(Stored data entries)
● ● ●
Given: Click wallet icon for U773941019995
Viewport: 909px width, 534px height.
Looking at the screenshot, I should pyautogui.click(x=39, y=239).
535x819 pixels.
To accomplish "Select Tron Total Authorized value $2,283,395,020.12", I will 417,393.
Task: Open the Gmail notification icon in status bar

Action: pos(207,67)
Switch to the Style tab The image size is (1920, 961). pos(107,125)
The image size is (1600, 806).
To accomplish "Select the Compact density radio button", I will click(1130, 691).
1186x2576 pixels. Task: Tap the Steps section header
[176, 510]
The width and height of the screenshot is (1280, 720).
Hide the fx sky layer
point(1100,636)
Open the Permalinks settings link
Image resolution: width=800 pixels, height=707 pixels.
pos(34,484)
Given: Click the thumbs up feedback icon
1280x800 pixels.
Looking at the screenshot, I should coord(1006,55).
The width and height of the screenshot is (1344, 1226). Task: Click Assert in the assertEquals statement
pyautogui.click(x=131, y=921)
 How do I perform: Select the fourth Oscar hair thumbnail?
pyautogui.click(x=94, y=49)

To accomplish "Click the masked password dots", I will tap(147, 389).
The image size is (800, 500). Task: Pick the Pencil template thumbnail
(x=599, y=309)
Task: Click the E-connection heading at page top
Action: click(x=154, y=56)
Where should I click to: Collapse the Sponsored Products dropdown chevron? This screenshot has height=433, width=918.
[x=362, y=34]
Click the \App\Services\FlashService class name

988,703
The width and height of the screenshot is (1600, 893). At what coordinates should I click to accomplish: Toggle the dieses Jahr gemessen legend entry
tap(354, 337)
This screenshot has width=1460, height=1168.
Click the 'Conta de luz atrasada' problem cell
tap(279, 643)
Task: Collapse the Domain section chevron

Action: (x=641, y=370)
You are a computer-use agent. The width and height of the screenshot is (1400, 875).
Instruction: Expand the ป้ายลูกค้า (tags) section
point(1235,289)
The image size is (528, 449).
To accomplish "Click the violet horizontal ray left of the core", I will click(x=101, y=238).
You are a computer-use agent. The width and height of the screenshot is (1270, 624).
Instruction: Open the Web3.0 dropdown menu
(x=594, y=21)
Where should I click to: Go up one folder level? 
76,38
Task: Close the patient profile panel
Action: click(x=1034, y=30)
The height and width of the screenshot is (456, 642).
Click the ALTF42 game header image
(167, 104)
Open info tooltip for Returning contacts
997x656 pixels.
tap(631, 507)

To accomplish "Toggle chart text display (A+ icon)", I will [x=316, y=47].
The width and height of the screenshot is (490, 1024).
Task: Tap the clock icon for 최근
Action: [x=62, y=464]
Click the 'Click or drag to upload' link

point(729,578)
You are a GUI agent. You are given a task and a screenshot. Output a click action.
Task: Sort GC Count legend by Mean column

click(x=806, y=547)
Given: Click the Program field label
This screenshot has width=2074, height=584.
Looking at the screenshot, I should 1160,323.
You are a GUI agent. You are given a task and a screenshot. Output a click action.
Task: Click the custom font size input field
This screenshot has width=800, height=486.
● ● ●
▶ [The problem]:
Nothing should be altered. Set down all the data again.

▶ [Result of the exercise]:
Given: Click wallet icon for U773941019995
Viewport: 909px width, 534px height.
Looking at the screenshot, I should pyautogui.click(x=39, y=239).
535x819 pixels.
To accomplish "Select Tron Total Authorized value $2,283,395,020.12", I will 417,393.
Task: Open the Gmail notification icon in status bar

Action: pos(207,67)
Switch to the Style tab The image size is (1920, 961). pos(107,125)
The image size is (1600, 806).
To accomplish "Select the Compact density radio button", I will click(1130, 691).
1186x2576 pixels. Task: Tap the Steps section header
[176, 510]
The width and height of the screenshot is (1280, 720).
Hide the fx sky layer
point(1100,636)
Open the Permalinks settings link
Image resolution: width=800 pixels, height=707 pixels.
pos(34,484)
Given: Click the thumbs up feedback icon
1280x800 pixels.
Looking at the screenshot, I should coord(1006,55).
The width and height of the screenshot is (1344, 1226). Task: Click Assert in the assertEquals statement
pyautogui.click(x=131, y=921)
 How do I perform: Select the fourth Oscar hair thumbnail?
pyautogui.click(x=94, y=49)

To accomplish "Click the masked password dots", I will tap(147, 389).
The image size is (800, 500). Task: Pick the Pencil template thumbnail
(x=599, y=309)
Task: Click the E-connection heading at page top
Action: click(x=154, y=56)
Where should I click to: Collapse the Sponsored Products dropdown chevron? This screenshot has height=433, width=918.
[x=362, y=34]
Click the \App\Services\FlashService class name

988,703
The width and height of the screenshot is (1600, 893). At what coordinates should I click to accomplish: Toggle the dieses Jahr gemessen legend entry
tap(354, 337)
This screenshot has width=1460, height=1168.
Click the 'Conta de luz atrasada' problem cell
tap(279, 643)
Task: Collapse the Domain section chevron

Action: (x=641, y=370)
You are a computer-use agent. The width and height of the screenshot is (1400, 875).
Instruction: Expand the ป้ายลูกค้า (tags) section
point(1235,289)
The image size is (528, 449).
To accomplish "Click the violet horizontal ray left of the core", I will click(x=101, y=238).
You are a computer-use agent. The width and height of the screenshot is (1270, 624).
Instruction: Open the Web3.0 dropdown menu
(x=594, y=21)
Where should I click to: Go up one folder level? 
76,38
Task: Close the patient profile panel
Action: click(x=1034, y=30)
The height and width of the screenshot is (456, 642).
Click the ALTF42 game header image
(167, 104)
Open info tooltip for Returning contacts
997x656 pixels.
tap(631, 507)

To accomplish "Toggle chart text display (A+ icon)", I will [x=316, y=47].
The width and height of the screenshot is (490, 1024).
Task: Tap the clock icon for 최근
Action: [x=62, y=464]
Click the 'Click or drag to upload' link

point(729,578)
You are a GUI agent. You are given a task and a screenshot. Output a click action.
Task: Sort GC Count legend by Mean column

click(x=806, y=547)
Given: Click the Program field label
This screenshot has width=2074, height=584.
Looking at the screenshot, I should 1160,323.
You are a GUI agent. You are given a task and a screenshot. Output a click action.
Task: Click the custom font size input field
This screenshot has width=800, height=486.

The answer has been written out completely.